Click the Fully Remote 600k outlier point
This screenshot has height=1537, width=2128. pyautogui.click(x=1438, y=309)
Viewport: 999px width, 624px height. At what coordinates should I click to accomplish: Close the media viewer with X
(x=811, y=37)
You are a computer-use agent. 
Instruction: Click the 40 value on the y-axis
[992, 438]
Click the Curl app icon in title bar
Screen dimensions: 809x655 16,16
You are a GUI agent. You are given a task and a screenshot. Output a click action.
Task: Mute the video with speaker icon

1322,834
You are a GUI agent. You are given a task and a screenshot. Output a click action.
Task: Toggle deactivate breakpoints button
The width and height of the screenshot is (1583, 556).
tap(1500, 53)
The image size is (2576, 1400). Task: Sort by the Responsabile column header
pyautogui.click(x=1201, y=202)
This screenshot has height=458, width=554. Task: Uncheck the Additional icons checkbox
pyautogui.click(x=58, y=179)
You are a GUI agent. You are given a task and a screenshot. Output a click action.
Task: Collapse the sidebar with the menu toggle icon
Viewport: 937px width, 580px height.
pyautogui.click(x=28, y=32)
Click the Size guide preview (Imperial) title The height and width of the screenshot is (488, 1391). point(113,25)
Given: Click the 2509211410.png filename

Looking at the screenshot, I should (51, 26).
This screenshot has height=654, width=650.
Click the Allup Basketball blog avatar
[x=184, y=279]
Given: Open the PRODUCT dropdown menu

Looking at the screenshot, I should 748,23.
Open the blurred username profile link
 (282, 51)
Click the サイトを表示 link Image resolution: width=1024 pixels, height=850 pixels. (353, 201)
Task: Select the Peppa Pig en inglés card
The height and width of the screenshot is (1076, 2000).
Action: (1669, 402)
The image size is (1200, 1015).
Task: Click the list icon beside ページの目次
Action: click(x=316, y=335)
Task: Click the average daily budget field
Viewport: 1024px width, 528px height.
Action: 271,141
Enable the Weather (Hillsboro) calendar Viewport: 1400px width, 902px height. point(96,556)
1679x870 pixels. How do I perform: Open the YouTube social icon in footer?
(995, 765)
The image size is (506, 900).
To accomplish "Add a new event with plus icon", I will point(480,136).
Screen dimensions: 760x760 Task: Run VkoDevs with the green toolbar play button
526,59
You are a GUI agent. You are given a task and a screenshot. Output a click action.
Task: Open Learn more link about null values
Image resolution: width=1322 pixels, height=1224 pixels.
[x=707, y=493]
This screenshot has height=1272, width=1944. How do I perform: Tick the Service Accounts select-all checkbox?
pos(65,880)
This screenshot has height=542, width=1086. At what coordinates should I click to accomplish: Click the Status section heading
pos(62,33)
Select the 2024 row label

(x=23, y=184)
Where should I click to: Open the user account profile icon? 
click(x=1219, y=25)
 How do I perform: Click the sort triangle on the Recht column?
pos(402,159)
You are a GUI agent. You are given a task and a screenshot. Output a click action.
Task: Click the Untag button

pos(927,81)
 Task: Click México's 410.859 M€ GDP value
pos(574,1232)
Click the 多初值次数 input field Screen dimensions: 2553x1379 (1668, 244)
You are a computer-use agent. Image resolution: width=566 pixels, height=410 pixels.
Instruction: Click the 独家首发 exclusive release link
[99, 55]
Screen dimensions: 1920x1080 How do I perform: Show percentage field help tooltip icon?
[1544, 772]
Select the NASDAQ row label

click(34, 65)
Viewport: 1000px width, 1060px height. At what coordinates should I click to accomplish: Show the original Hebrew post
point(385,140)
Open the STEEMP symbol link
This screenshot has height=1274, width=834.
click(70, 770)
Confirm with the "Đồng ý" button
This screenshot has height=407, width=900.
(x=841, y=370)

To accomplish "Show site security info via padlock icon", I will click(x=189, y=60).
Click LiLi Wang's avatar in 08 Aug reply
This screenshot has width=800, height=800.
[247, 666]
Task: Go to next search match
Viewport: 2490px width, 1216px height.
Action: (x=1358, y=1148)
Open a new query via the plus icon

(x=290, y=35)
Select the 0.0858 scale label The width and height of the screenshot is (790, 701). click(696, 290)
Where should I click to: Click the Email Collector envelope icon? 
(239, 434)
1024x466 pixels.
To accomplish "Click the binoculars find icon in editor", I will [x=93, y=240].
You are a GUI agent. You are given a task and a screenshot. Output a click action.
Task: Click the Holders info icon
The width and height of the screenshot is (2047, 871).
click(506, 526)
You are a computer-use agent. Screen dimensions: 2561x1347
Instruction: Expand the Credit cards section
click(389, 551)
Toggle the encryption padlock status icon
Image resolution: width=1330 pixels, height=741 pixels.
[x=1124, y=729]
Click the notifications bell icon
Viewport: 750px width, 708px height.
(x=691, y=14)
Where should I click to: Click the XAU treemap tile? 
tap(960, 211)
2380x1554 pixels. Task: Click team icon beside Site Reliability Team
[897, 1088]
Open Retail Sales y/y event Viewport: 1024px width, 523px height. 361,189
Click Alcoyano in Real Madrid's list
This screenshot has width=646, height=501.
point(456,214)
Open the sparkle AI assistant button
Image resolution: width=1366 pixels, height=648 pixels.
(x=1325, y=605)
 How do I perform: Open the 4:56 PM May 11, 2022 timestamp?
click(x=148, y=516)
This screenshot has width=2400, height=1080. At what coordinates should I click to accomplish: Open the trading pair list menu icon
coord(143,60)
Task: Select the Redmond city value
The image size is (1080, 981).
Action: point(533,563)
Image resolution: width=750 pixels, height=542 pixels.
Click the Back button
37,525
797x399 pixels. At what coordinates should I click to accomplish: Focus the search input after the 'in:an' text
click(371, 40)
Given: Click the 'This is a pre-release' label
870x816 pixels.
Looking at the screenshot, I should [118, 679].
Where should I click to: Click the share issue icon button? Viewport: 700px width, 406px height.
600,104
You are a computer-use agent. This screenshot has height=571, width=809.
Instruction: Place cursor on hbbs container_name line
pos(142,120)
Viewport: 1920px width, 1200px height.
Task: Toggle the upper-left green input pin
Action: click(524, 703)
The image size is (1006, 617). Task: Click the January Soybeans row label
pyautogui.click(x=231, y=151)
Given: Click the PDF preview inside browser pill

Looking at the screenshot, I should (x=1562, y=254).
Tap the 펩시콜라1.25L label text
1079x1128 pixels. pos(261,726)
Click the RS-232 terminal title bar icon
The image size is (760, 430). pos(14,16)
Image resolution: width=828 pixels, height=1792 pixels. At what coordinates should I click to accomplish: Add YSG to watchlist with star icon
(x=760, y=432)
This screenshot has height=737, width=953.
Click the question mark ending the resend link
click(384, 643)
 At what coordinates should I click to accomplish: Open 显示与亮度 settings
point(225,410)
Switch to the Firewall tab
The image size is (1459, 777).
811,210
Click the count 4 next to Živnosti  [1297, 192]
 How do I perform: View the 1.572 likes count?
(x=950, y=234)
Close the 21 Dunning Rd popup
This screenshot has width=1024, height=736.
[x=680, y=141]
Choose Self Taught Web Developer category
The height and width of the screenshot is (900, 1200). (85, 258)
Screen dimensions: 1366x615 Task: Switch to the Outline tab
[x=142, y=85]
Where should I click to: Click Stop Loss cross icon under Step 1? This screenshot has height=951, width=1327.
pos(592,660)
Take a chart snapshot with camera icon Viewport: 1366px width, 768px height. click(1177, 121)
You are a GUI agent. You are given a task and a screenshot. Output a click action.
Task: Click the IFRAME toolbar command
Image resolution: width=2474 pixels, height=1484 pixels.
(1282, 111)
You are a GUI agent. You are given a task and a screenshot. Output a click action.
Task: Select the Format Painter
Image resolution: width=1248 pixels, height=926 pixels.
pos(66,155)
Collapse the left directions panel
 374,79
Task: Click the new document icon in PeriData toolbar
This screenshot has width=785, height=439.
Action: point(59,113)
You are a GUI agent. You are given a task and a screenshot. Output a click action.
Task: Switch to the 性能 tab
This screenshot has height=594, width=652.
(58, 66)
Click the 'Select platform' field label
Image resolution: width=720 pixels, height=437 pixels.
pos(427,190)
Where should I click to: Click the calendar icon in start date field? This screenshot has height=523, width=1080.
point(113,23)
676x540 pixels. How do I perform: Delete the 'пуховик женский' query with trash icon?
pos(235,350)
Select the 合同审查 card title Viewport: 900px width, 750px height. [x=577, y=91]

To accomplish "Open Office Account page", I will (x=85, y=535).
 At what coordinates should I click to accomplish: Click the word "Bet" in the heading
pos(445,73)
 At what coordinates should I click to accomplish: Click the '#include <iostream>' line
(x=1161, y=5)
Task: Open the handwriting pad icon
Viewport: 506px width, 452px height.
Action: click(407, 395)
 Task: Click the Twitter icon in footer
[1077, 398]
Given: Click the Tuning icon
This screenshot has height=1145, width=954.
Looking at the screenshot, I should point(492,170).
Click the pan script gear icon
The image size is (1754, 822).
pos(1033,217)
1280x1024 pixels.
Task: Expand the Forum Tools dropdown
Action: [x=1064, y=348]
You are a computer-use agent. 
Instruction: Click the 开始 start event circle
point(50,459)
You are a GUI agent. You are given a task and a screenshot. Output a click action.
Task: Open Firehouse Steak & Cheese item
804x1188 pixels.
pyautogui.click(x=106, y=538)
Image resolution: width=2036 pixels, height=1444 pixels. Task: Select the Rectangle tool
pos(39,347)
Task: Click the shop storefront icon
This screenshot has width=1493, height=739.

################

SHORT TASK: Could you copy out the material word for word, beginning at the line that has "Viewport: 999px width, 624px" and stopping after the line that has "Click the サイトを表示"?

TASK RESULT:
Viewport: 999px width, 624px height. At what coordinates should I click to accomplish: Close the media viewer with X
(x=811, y=37)
You are a computer-use agent. 
Instruction: Click the 40 value on the y-axis
[992, 438]
Click the Curl app icon in title bar
Screen dimensions: 809x655 16,16
You are a GUI agent. You are given a task and a screenshot. Output a click action.
Task: Mute the video with speaker icon

1322,834
You are a GUI agent. You are given a task and a screenshot. Output a click action.
Task: Toggle deactivate breakpoints button
The width and height of the screenshot is (1583, 556).
tap(1500, 53)
The image size is (2576, 1400). Task: Sort by the Responsabile column header
pyautogui.click(x=1201, y=202)
This screenshot has height=458, width=554. Task: Uncheck the Additional icons checkbox
pyautogui.click(x=58, y=179)
You are a GUI agent. You are given a task and a screenshot. Output a click action.
Task: Collapse the sidebar with the menu toggle icon
Viewport: 937px width, 580px height.
pyautogui.click(x=28, y=32)
Click the Size guide preview (Imperial) title The height and width of the screenshot is (488, 1391). point(113,25)
Given: Click the 2509211410.png filename

Looking at the screenshot, I should (51, 26).
This screenshot has height=654, width=650.
Click the Allup Basketball blog avatar
[x=184, y=279]
Given: Open the PRODUCT dropdown menu

Looking at the screenshot, I should 748,23.
Open the blurred username profile link
 (282, 51)
Click the サイトを表示 link Image resolution: width=1024 pixels, height=850 pixels. (353, 201)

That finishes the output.